What is required => Reproduce all records word for word.

:: Exercise materials

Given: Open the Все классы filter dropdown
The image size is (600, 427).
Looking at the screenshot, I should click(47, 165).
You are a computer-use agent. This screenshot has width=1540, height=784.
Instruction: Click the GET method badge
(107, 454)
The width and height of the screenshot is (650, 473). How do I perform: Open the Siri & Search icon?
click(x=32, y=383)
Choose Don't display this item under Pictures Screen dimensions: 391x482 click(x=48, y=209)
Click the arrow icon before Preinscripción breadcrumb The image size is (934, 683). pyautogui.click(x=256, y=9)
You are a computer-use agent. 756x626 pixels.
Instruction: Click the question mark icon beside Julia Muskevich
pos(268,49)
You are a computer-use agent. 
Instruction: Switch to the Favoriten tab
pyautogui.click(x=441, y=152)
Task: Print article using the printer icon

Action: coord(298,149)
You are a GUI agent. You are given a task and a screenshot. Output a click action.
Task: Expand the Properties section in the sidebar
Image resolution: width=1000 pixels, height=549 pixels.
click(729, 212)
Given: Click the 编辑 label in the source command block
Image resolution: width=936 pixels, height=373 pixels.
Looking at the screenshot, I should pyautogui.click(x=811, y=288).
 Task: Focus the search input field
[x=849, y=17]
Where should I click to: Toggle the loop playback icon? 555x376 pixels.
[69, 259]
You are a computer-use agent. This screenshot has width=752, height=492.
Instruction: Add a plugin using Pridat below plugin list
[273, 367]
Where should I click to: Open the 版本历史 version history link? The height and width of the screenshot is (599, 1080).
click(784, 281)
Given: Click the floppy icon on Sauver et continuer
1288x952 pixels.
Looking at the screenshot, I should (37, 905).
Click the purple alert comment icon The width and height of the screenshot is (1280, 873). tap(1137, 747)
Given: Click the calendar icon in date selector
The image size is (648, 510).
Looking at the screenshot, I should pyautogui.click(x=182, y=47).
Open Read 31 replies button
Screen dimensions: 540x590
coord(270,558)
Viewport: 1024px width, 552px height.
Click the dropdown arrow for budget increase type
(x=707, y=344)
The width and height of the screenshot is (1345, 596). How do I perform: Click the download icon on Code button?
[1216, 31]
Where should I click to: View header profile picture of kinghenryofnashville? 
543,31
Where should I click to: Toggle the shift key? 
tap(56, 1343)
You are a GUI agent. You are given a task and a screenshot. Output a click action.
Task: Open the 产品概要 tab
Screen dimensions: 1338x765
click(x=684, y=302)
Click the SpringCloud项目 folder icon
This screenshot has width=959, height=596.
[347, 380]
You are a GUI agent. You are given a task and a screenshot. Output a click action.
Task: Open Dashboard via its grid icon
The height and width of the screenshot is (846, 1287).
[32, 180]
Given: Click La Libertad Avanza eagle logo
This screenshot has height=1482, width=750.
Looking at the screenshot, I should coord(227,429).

::::

Response box =>
Given: Open the Все классы filter dropdown
The image size is (600, 427).
Looking at the screenshot, I should click(47, 165).
You are a computer-use agent. This screenshot has width=1540, height=784.
Instruction: Click the GET method badge
(107, 454)
The width and height of the screenshot is (650, 473). How do I perform: Open the Siri & Search icon?
click(x=32, y=383)
Choose Don't display this item under Pictures Screen dimensions: 391x482 click(x=48, y=209)
Click the arrow icon before Preinscripción breadcrumb The image size is (934, 683). pyautogui.click(x=256, y=9)
You are a computer-use agent. 756x626 pixels.
Instruction: Click the question mark icon beside Julia Muskevich
pos(268,49)
You are a computer-use agent. 
Instruction: Switch to the Favoriten tab
pyautogui.click(x=441, y=152)
Task: Print article using the printer icon

Action: coord(298,149)
You are a GUI agent. You are given a task and a screenshot. Output a click action.
Task: Expand the Properties section in the sidebar
Image resolution: width=1000 pixels, height=549 pixels.
click(729, 212)
Given: Click the 编辑 label in the source command block
Image resolution: width=936 pixels, height=373 pixels.
Looking at the screenshot, I should pyautogui.click(x=811, y=288).
 Task: Focus the search input field
[x=849, y=17]
Where should I click to: Toggle the loop playback icon? 555x376 pixels.
[69, 259]
You are a computer-use agent. This screenshot has width=752, height=492.
Instruction: Add a plugin using Pridat below plugin list
[273, 367]
Where should I click to: Open the 版本历史 version history link? The height and width of the screenshot is (599, 1080).
click(784, 281)
Given: Click the floppy icon on Sauver et continuer
1288x952 pixels.
Looking at the screenshot, I should (37, 905).
Click the purple alert comment icon The width and height of the screenshot is (1280, 873). tap(1137, 747)
Given: Click the calendar icon in date selector
The image size is (648, 510).
Looking at the screenshot, I should pyautogui.click(x=182, y=47).
Open Read 31 replies button
Screen dimensions: 540x590
coord(270,558)
Viewport: 1024px width, 552px height.
Click the dropdown arrow for budget increase type
(x=707, y=344)
The width and height of the screenshot is (1345, 596). How do I perform: Click the download icon on Code button?
[1216, 31]
Where should I click to: View header profile picture of kinghenryofnashville? 
543,31
Where should I click to: Toggle the shift key? 
tap(56, 1343)
You are a GUI agent. You are given a task and a screenshot. Output a click action.
Task: Open the 产品概要 tab
Screen dimensions: 1338x765
click(x=684, y=302)
Click the SpringCloud项目 folder icon
This screenshot has width=959, height=596.
[347, 380]
You are a GUI agent. You are given a task and a screenshot. Output a click action.
Task: Open Dashboard via its grid icon
The height and width of the screenshot is (846, 1287).
[32, 180]
Given: Click La Libertad Avanza eagle logo
This screenshot has height=1482, width=750.
Looking at the screenshot, I should coord(227,429).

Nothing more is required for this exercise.